🤖 AI Summary
This study addresses the operational optimization of renewable energy–driven hybrid thermal–membrane desalination plants, aiming to maximize net revenue through coordinated water–electricity scheduling. To account for wind–solar generation volatility, two-way electricity market participation, multi-technology coupling, grid interactions, and forecast uncertainty, we formulate a stochastic programming model. Theoretical analysis reveals a threshold-type monotonic relationship between freshwater production and renewable power generation, enabling derivation of an analytically tractable optimal scheduling policy. This policy jointly ensures freshwater supply stability and responsive participation in electricity markets. Under guaranteed water security constraints, it significantly improves on-site renewable energy utilization and plant profitability.

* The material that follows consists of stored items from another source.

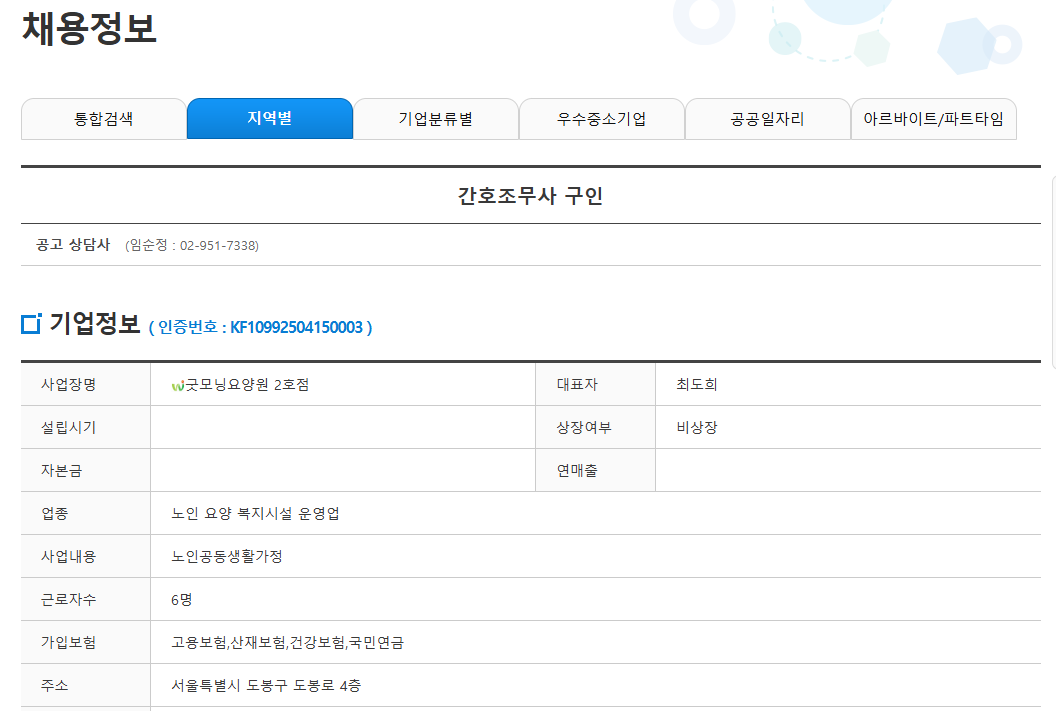The image size is (1056, 711).
Task: Click the 가입보험 insurance list cell
Action: [x=284, y=642]
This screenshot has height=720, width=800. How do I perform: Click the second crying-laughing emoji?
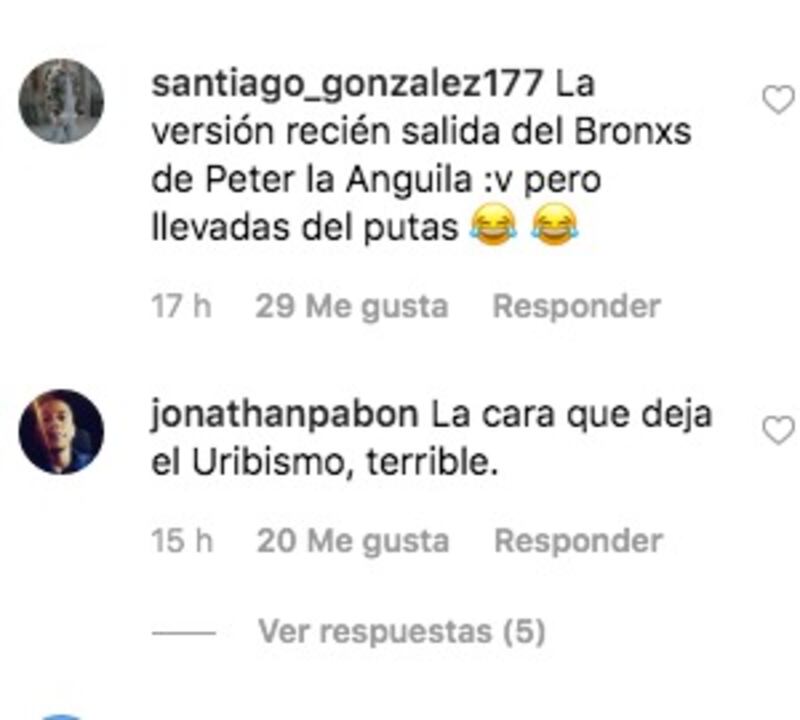pyautogui.click(x=555, y=225)
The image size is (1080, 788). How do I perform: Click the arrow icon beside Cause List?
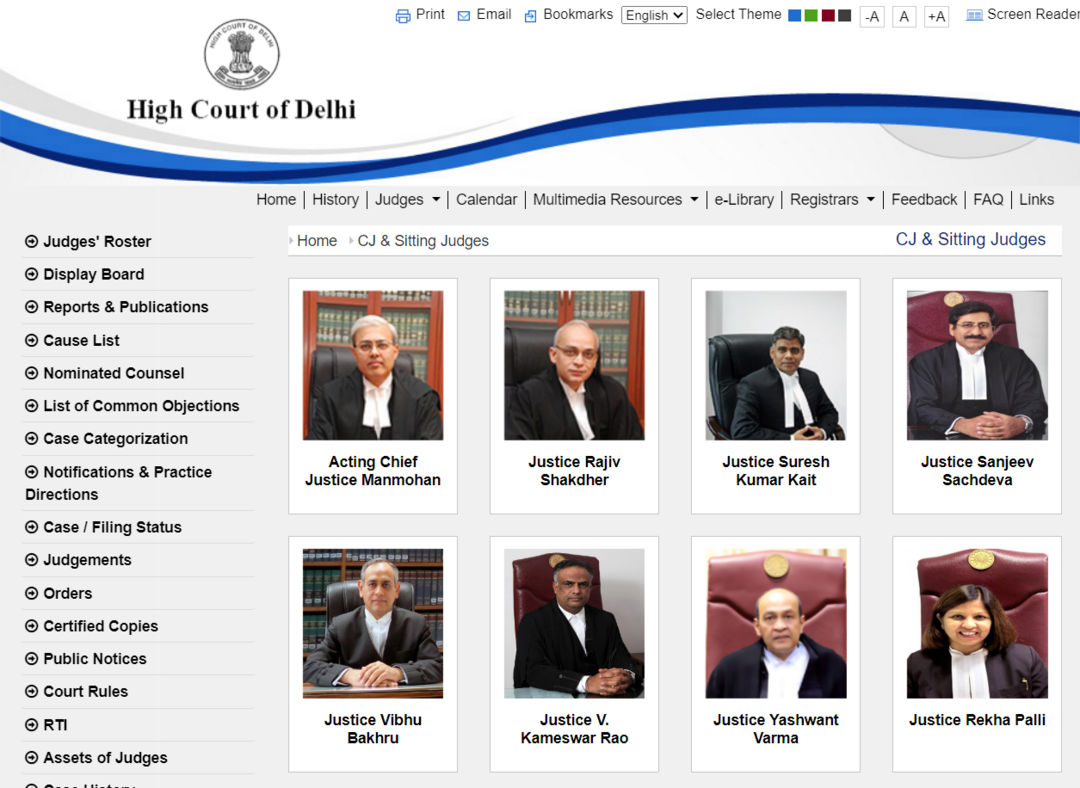pos(32,340)
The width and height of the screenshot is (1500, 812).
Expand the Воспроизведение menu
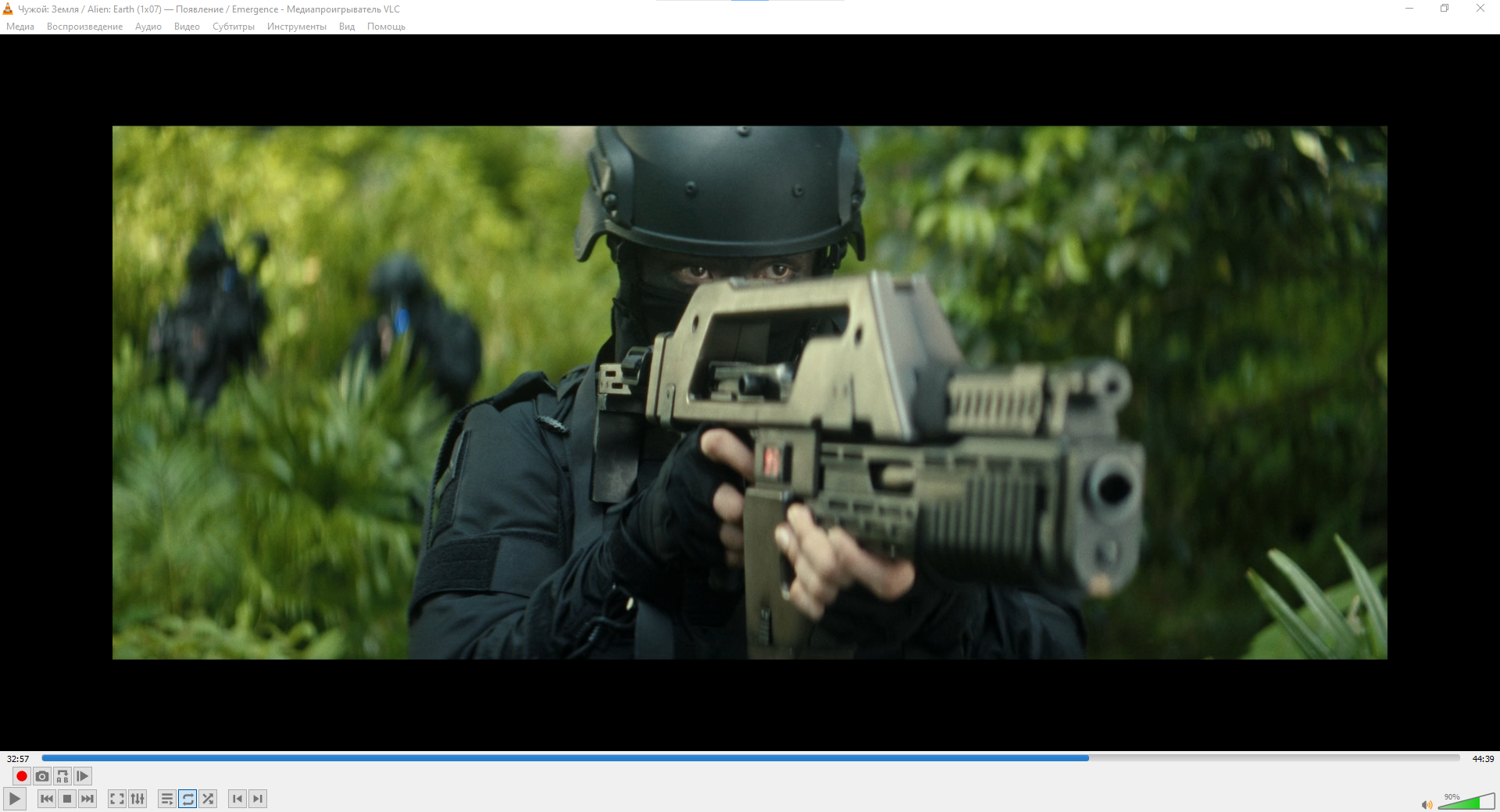pos(84,27)
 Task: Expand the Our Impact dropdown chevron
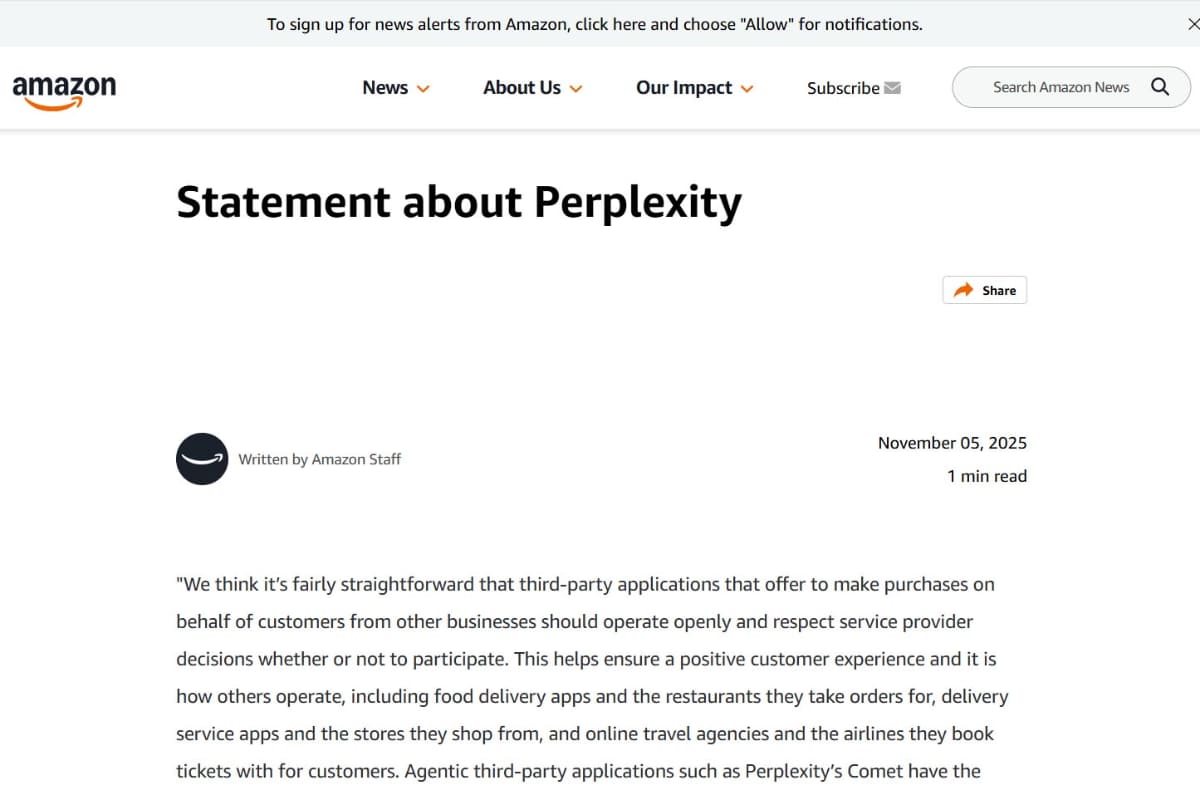coord(747,89)
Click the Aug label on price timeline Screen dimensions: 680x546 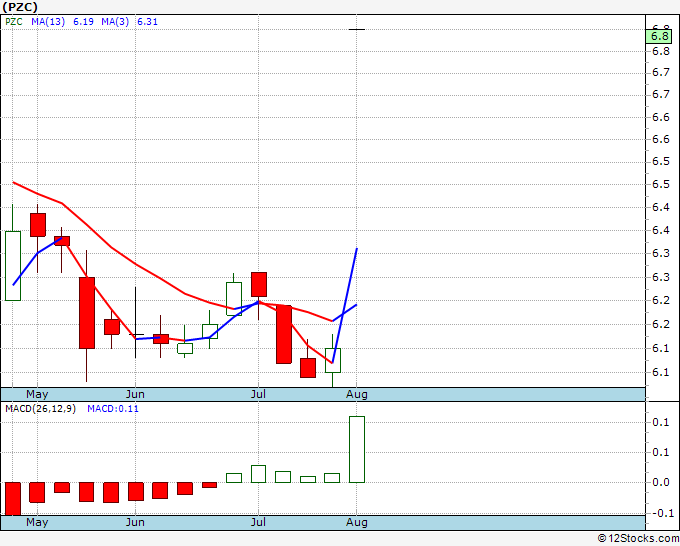tap(356, 394)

The resulting interpretable, implementable coordination framework advances green-power–driven desalination systems.
📝 Abstract
We develop a mathematical framework to jointly schedule water and electricity in a profit-maximizing renewable colocated water desalination plant that integrates both thermal and membrane based technologies. The price-taking desalination plant sells desalinated water to a water utility at a given price and engages in bidirectional electricity transactions with the grid, purchasing or selling power based on its net electricity demand. We show that the optimal scheduling policy depends on the plant's internal renewable generation and follows a simple threshold structure. Under the optimal policy, thermal based water output decreases monotonically with renewable output, while membrane based water output increases monotonically. We characterize the structure and intuition behind the threshold policy and examine key special properties.